Top of Selected text

Data Integrator
HGMDAnnotator - Retrieve information from HGMD (Human Gene Mutation Database)

This tool annotates individual variations, genes, and chromosomal regions with curated data from a CBM MySQL installation of the commercial Human Gene Mutation Database (HGMD). The current implementation of the tool is based on the use cases that we have identified based on our current applications of the HGMD database:

  1. genetic variation data will originate from next generation sequencing (NGS) runs, with mainly genome positions to be queried/compared.
  2. gene prioritization methods will need to find out which genes or if genes are associated with diseases.
  3. given a disease, it should be possible to retrieve the set of genes and variations that have been identified so far.

The major focus of HGMD is mutations that can be associated to genes and to diseases. Therefore, each of the roughly 134.000 mutation entries that is present in the HGMD release (2012.04) is associated to both, a gene and a disease. Only in few exceptional entries this is not the case. Genetic information is provided in terms of HGNC symbols and Entrez gene identifiers, disease terms are provided as they are found in the respective publication, i.e., there can be different entries for the same disease due to different spellings or abbreviations. For example, "Parkinson disease", "Parkinsonism", and "Parkinson's disease" are all used in HGMD. In a later version of the tool, MeSH and OMIM terms will be used for assigning diseases, but this is currently not fully implemented. HGMD is updated quarterly.

Mutations in HGMD are grouped into one of the following categories:

  1. Mutation (M)
  2. Splice (S)
  3. Regulatory (R)
  4. Deletion< (D)
  5. Insertion (I)
  6. Indel (X)
  7. Grodel (G)
  8. Grosins (N)
  9. Complex Rearrengement (P)
  10. Amplet/Repeat (E)

HGMD only provides chromosomal coordinates for the first six categories ( M, S, R, D, I, and X) the other, more complex mutations (G, N, P, E) are described via free text, thus can only be mapped to a gene (as identified via its ID), but not to a chromosomal region.

Bottom of Selected text
Top of Provided records

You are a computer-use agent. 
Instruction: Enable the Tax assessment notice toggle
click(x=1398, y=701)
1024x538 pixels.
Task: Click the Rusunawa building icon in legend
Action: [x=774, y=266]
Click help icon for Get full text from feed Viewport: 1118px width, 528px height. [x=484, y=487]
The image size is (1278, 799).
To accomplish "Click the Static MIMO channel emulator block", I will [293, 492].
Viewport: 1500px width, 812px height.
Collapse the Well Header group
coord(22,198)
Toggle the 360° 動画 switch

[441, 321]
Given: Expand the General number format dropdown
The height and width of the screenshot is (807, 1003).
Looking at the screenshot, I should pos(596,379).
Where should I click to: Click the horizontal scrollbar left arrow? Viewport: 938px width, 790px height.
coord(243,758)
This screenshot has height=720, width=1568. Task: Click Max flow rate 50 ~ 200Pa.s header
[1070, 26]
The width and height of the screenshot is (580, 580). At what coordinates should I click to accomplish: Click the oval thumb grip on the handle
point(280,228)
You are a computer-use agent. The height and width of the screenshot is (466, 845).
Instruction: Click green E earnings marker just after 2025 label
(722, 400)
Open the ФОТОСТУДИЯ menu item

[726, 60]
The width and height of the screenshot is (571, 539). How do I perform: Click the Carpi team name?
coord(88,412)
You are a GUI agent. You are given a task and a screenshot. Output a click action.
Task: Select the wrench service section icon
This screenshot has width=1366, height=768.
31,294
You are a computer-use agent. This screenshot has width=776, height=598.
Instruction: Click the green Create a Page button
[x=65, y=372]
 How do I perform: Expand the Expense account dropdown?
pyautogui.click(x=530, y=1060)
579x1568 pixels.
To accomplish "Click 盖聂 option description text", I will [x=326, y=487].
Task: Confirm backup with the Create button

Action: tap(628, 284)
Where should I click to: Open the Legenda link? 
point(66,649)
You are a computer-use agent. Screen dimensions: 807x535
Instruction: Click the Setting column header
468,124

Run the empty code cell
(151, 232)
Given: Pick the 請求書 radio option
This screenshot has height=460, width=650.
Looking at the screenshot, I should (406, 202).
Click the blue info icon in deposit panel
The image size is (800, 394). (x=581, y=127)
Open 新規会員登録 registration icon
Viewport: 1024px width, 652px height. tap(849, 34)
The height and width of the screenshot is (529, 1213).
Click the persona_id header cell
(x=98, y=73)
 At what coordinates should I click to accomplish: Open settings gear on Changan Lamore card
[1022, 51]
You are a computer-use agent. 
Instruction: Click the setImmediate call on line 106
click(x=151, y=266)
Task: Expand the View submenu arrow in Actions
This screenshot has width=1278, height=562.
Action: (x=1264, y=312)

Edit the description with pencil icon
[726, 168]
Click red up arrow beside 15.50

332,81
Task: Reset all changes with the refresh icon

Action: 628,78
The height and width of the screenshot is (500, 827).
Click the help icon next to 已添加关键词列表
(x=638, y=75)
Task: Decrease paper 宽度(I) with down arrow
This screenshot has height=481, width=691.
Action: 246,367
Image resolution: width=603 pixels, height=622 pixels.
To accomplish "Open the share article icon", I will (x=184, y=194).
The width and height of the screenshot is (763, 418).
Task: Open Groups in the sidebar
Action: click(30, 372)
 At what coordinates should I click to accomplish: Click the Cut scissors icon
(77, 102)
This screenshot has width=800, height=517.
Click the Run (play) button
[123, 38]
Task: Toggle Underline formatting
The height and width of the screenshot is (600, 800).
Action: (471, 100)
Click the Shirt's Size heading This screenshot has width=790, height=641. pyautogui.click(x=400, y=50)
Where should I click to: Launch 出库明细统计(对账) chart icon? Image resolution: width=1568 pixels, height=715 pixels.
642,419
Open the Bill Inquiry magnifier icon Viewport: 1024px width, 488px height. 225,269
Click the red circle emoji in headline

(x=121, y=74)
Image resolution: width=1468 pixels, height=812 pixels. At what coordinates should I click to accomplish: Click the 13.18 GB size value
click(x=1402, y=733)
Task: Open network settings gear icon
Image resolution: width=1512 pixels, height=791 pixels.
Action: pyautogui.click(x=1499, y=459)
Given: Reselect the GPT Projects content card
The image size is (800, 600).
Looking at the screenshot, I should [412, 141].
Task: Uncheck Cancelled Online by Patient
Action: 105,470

Bottom of Provided records

> _Assigned task_
Can you reproduce the stretch of the HGMD annotator text above from "2. gene prioritization" through "identified so far."?

> _Solution to this exercise_
2. gene prioritization methods will need to find out which genes or if genes are associated with diseases.
  3. given a disease, it should be possible to retrieve the set of genes and variations that have been identified so far.